With the pictures set aside, write out all of the data exactly as it stands.

━━━━━━━━━━━━━━━━━━━━━━━━━━━━━━

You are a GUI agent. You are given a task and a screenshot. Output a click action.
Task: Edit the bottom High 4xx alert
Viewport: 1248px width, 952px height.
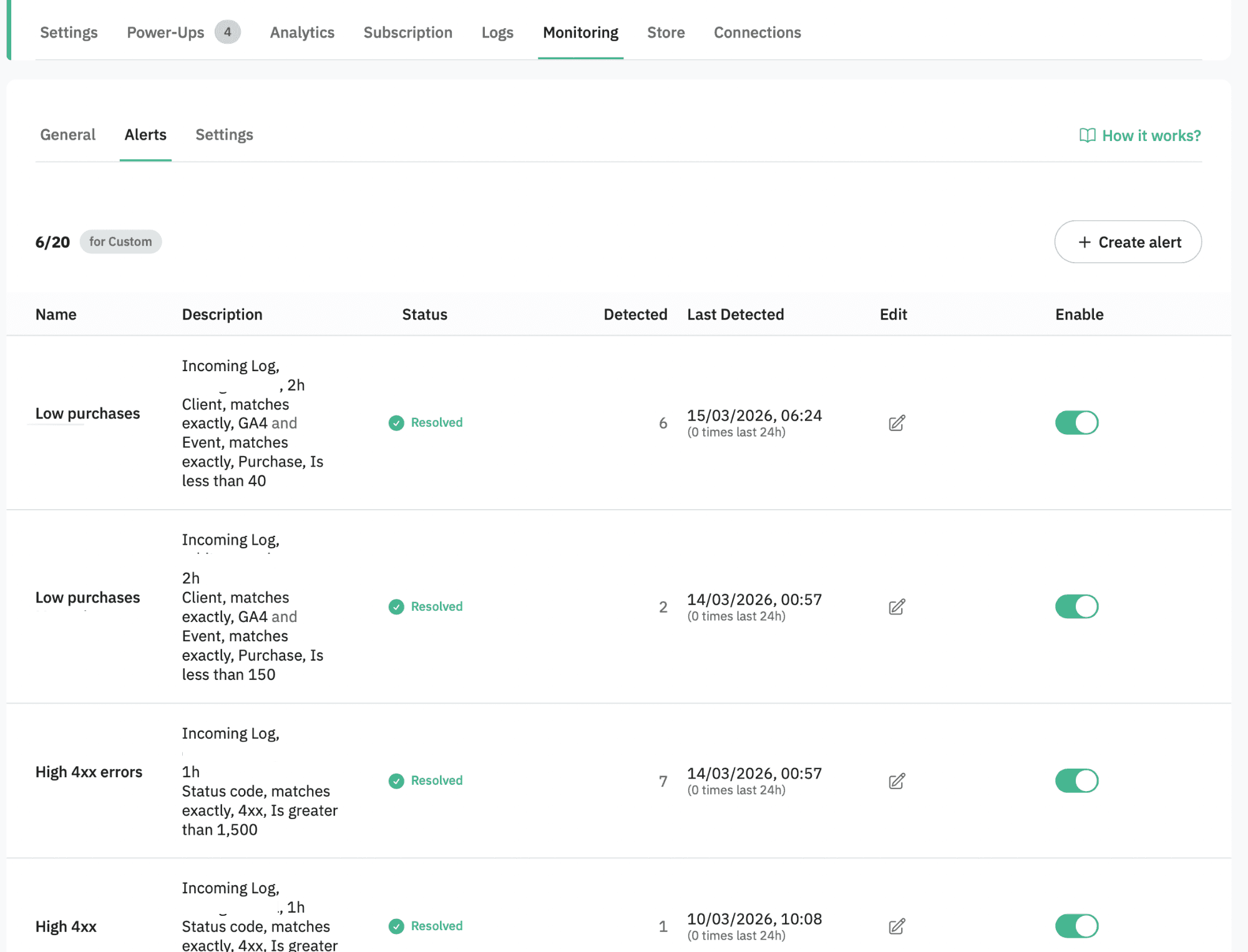coord(897,926)
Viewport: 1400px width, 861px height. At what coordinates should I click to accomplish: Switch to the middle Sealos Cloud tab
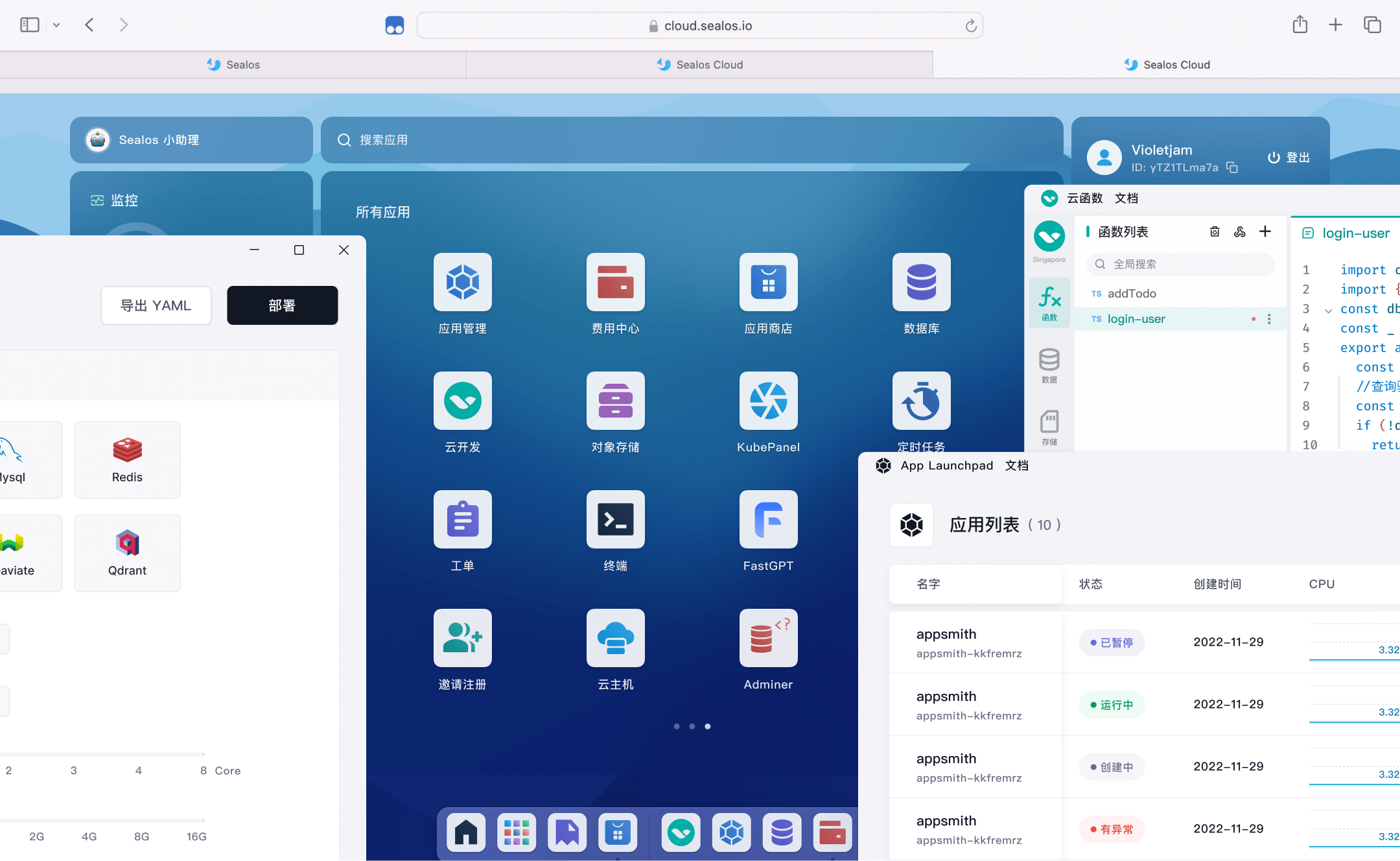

━━━━━━━━━━━━━━━━━━━━━━━━━━━━━━

## Worked solution
You are a GUI agent. You are given a task and a screenshot. Output a click action.
Task: Edit the bottom High 4xx alert
Viewport: 1248px width, 952px height.
coord(897,926)
Viewport: 1400px width, 861px height. At what coordinates should I click to accomplish: Switch to the middle Sealos Cloud tab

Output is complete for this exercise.